##### RECORDS TO PROCESS #####

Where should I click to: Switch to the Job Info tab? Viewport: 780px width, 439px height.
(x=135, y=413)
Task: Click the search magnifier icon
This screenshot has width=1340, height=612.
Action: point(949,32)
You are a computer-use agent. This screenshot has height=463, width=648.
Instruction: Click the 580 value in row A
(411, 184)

#####
##### RECORDS TO PROCESS #####

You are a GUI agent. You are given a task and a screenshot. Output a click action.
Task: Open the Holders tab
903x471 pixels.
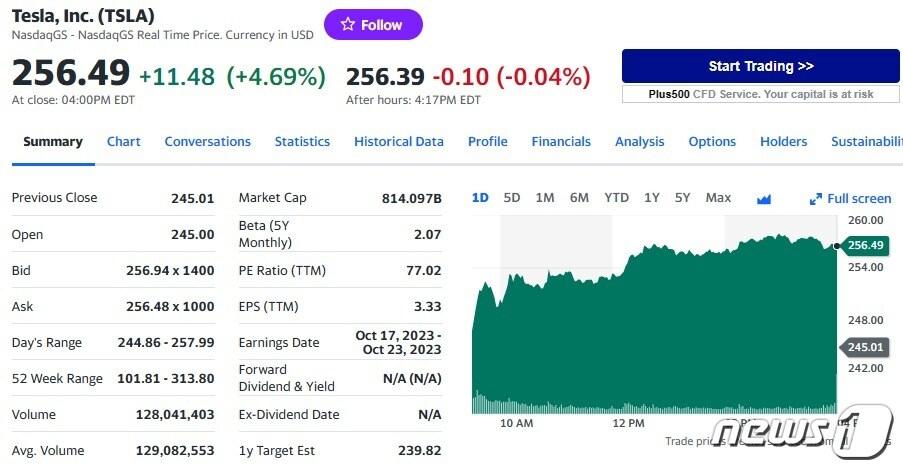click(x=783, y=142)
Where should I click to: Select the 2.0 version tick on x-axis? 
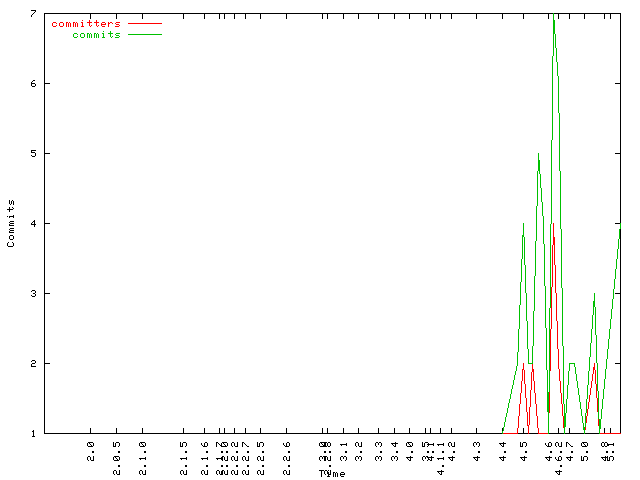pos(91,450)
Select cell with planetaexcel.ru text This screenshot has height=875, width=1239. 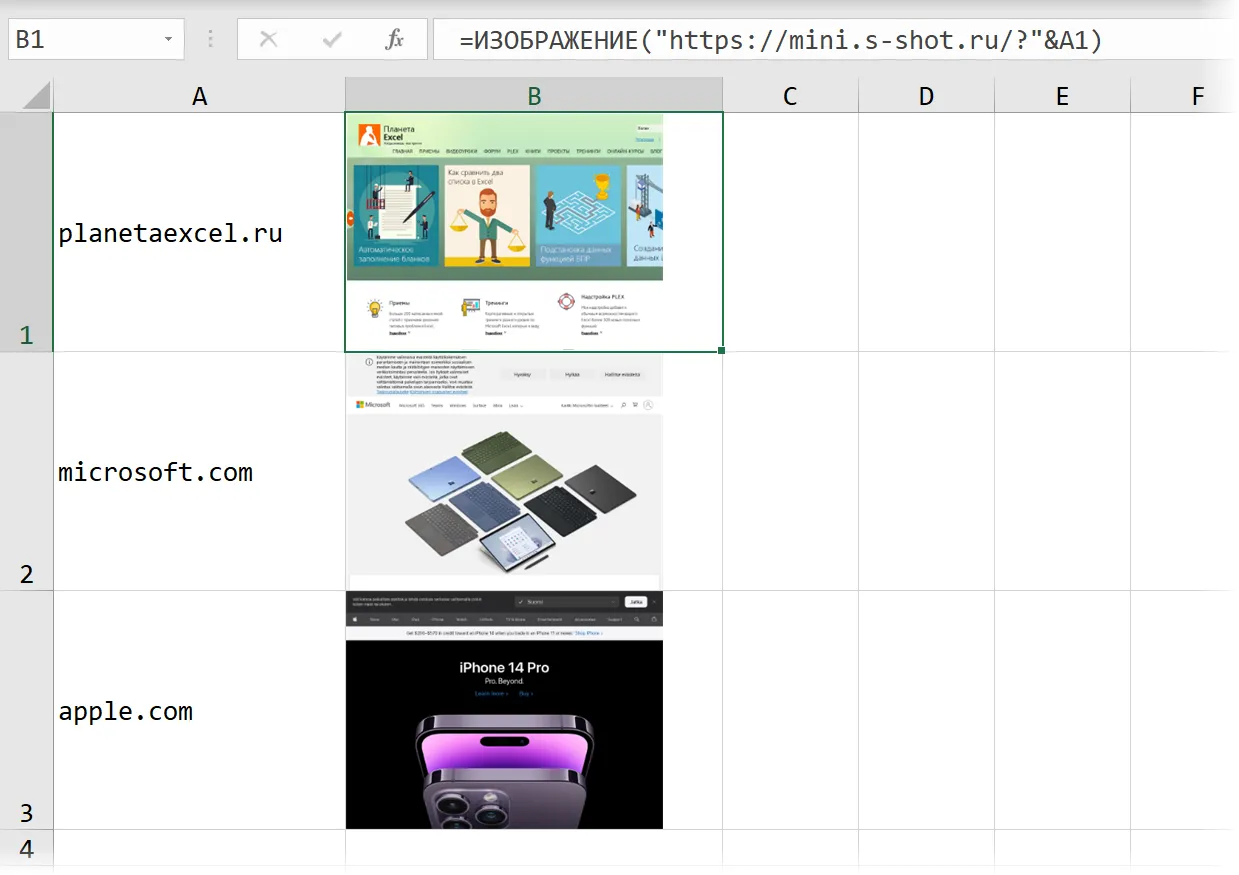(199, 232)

#####
##### RECORDS TO PROCESS #####

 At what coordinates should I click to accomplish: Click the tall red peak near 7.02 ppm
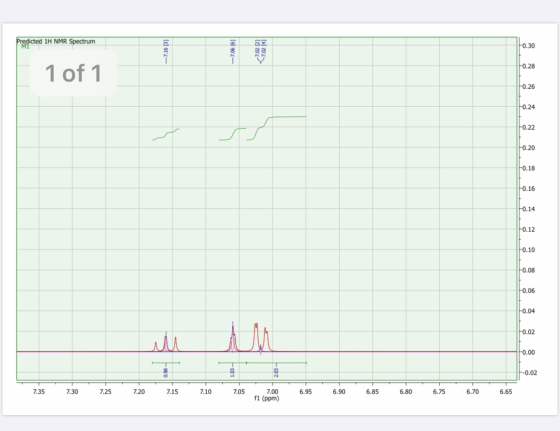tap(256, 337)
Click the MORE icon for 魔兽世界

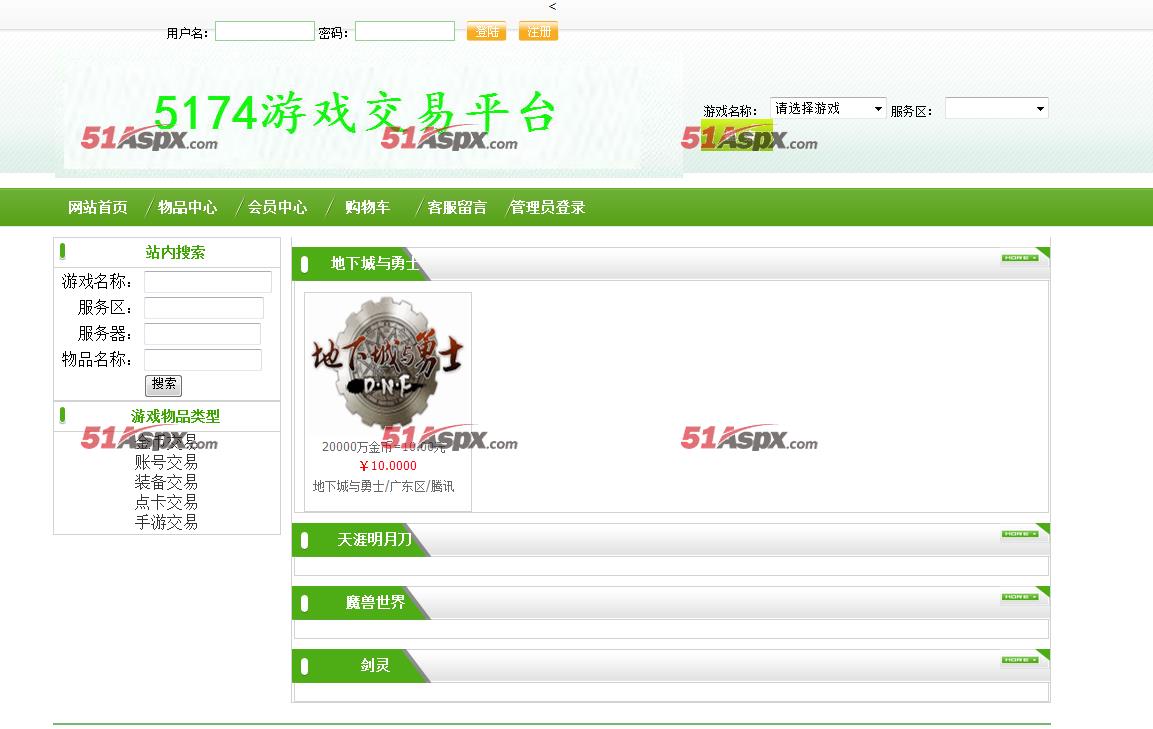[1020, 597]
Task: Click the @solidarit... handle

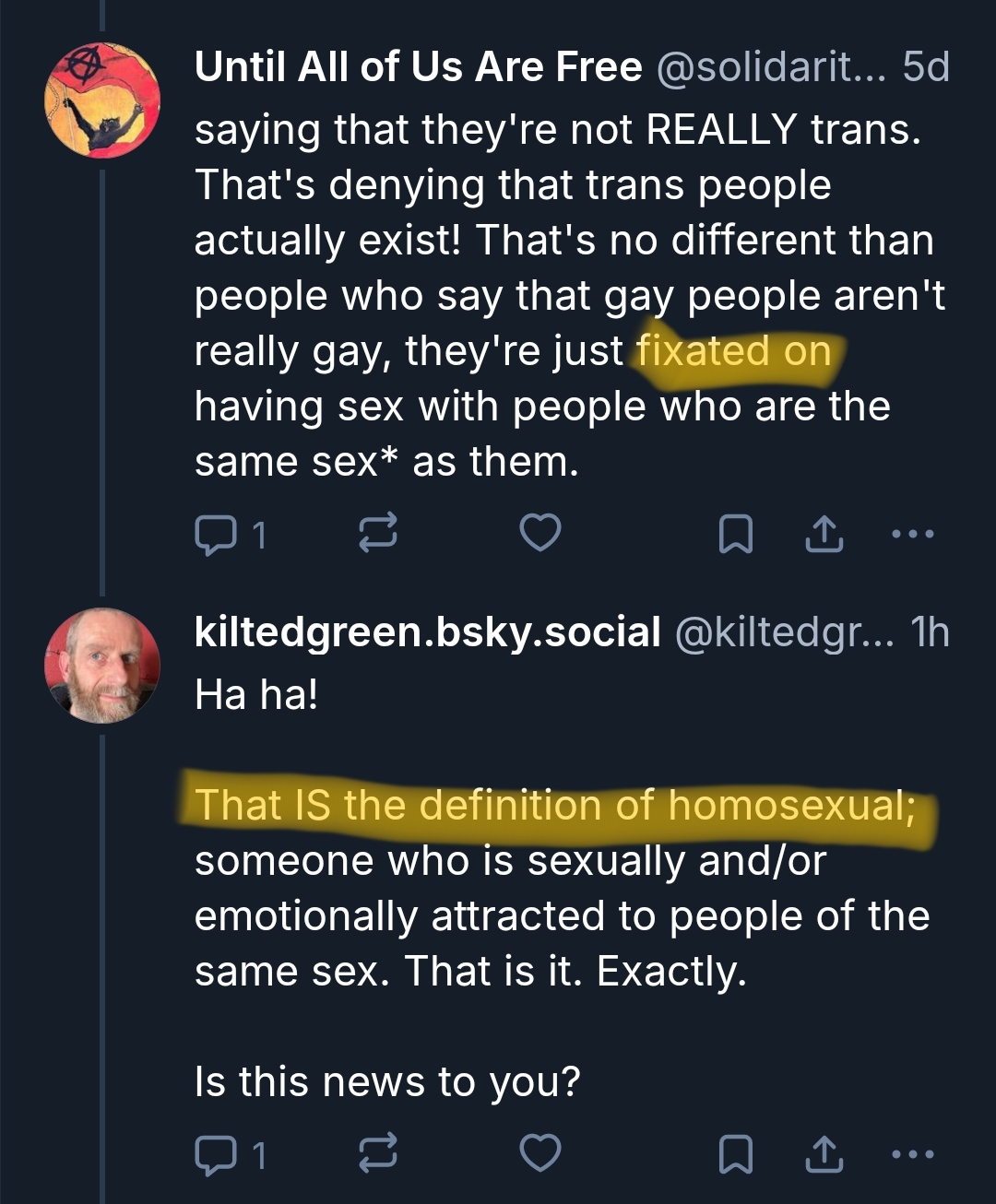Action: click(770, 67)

#####

YOUR GOAL ▸
Give the number of lines in the entries that include the string "agent", and nothing more.

RESPONSE TO THIS TASK ▸
2